En el centro de este cambio está el Programa Estratégico Regional de Métodos Modernos de Construcción Sostenible en Madera, liderado por Biobío Madera y apoyado por Corfo, que acaba de cerrar su segundo año con importantes avances.

“El desafío es crear un contexto propicio para el desarrollo de la construcción en madera, que ya es tendencia internacional”, explica Frane Zilic, gerente de Biobío Madera. El programa busca transformar la construcción tradicional en un sistema industrial moderno, capaz de producir viviendas sostenibles a gran escala, fortaleciendo a la vez la cadena forestal y el empleo local.

Industrializar para incluir

El objetivo no es reemplazar, sino integrar.
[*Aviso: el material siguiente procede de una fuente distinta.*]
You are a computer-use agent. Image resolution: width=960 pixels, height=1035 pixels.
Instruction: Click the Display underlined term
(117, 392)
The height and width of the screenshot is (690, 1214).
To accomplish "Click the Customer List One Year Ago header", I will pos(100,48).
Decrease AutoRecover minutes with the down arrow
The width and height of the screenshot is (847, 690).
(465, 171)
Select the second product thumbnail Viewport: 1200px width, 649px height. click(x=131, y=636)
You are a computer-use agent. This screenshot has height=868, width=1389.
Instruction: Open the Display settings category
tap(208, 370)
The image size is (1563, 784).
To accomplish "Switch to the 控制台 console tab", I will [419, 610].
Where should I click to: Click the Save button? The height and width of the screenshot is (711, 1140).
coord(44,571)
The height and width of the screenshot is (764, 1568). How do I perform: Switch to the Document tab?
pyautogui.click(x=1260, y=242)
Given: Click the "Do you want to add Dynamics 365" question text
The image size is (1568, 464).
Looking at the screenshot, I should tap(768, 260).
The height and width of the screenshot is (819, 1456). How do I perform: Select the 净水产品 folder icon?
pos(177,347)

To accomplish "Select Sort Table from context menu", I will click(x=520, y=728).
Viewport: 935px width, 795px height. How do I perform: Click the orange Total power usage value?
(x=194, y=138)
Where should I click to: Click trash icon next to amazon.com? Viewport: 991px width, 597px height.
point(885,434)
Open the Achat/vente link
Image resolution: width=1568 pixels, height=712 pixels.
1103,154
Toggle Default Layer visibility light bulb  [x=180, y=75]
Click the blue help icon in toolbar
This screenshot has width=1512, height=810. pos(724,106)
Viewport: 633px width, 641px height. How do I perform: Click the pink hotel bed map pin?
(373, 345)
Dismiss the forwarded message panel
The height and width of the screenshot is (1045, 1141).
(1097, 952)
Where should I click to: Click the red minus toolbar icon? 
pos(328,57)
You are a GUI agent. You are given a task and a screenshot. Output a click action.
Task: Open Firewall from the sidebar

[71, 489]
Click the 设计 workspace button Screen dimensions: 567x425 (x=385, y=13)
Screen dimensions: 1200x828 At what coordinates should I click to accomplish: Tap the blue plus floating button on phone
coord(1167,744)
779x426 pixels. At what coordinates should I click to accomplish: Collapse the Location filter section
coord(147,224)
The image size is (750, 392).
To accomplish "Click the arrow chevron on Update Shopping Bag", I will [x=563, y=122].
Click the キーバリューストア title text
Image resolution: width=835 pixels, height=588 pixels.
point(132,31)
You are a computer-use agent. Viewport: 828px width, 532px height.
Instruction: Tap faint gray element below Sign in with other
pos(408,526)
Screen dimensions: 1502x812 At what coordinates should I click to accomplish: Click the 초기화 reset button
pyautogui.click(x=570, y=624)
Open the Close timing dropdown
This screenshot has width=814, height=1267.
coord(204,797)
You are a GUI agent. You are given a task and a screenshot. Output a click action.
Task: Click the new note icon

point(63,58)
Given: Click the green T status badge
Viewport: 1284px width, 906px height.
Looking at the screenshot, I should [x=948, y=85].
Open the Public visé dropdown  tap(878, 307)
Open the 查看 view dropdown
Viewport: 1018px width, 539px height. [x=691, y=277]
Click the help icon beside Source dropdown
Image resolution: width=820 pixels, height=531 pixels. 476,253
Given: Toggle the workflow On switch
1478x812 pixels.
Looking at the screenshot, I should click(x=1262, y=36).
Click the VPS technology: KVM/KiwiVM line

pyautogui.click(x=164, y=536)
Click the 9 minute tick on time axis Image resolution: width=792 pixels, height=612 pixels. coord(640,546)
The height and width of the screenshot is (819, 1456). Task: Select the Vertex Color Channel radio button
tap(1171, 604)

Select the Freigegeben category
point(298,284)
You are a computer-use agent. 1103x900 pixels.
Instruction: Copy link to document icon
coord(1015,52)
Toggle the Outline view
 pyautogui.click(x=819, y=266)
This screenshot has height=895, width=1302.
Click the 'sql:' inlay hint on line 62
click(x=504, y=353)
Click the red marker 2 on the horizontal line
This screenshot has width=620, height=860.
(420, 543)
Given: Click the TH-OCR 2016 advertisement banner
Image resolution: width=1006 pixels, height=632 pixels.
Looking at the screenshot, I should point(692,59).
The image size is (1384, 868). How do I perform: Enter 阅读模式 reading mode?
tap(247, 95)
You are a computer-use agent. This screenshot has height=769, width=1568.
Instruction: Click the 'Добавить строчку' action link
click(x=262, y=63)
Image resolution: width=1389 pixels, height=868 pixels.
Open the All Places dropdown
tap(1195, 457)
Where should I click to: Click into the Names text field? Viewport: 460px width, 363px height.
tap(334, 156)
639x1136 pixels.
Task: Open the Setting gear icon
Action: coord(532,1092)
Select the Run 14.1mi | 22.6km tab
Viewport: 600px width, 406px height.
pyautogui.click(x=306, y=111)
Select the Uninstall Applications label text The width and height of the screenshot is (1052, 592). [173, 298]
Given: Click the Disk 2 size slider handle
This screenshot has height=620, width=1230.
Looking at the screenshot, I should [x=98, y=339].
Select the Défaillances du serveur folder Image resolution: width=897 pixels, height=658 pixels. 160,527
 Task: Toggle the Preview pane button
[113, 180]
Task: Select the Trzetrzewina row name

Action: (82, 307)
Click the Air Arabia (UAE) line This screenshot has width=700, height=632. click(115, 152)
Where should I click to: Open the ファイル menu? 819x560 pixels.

El modelo propone incorporar a las pymes en la fabricación de componentes específicos —muros, paneles o vigas— bajo un esquema colaborativo tipo “lego”, donde distintas empresas aportan partes que luego se ensamblan en planta o en obra.

“La pyme puede fabricar en serie, mientras la constructora arma el conjunto. No se necesitan grandes industrias, sino coordinación, normas y acceso a tecnología”, señala Zilic.

Este enfoque promueve eficiencia, estandarización y desarrollo regional. Además, la madera ofrece ventajas ambientales: reduce la huella de carbono, acelera los plazos, mejora el confort térmico y permite reciclar componentes, siendo clave para la descarbonización del sector construcción, uno de los mayores emisores de CO₂ del mundo.

Laboratorio demostrativo

La segunda etapa del programa incluye un proyecto demostrativo en San Pedro de la Paz, donde se construirán cuatro viviendas industrializadas en madera, con componentes prefabricados elaborados por pymes locales. La iniciativa reúne al Comité de Desarrollo Productivo Regional, las universidades San Sebastián y de Concepción, el BID, el Serviu y diversas empresas del sector.

“Es la prueba concreta de que el modelo colaborativo puede funcionar. Investigación, financiamiento y capacitación convergen en un mismo proyecto”, destaca Zilic. Se espera que las obras comiencen a fines de 2025.

Cadena sostenible

El éxito de la estrategia depende de contar con madera estructural suficiente y de calidad. Se estima que Chile necesitará dos millones de metros cúbicos anuales hacia 2050, meta que requiere planificación desde ahora.

“No basta con plantar más, hay que aprovechar mejor lo que tenemos”, advierte Zilic. Biobío Madera trabaja en la actualización de normas estructurales, la aplicación del finger-joint estructural y un nuevo sistema de certificación que reduzca costos y entregue mayor certeza al mercado.

El programa también considera el manejo sostenible del bosque nativo. “Cada año se pierden millones de árboles sin valor económico. Si logramos generar productos de ingeniería a partir de esa biomasa, podremos conservarlos con sentido productivo”, agrega el ejecutivo.

Política de largo plazo

La construcción en madera ya forma parte de la Estrategia Climática de Largo Plazo de Chile y de la taxonomía verde, lo que facilita el acceso a financiamiento internacional. “Los fondos del BID priorizan proyectos sostenibles, como los de madera”, resalta Zilic.

Este respaldo institucional es fundamental para que la industria gane confianza. “No se trata de que una gran empresa resuelva el déficit habitacional. El desafío está en crear un ecosistema competitivo, donde muchas empresas participen e innoven”, sostiene.

Desde Acoforag, valoramos el impulso del Programa Estratégico Regional de Métodos Modernos de Construcción Sostenible en Madera, destacando cómo proyectos de este tipo ponen en valor la madera chilena como recurso renovable y estratégico.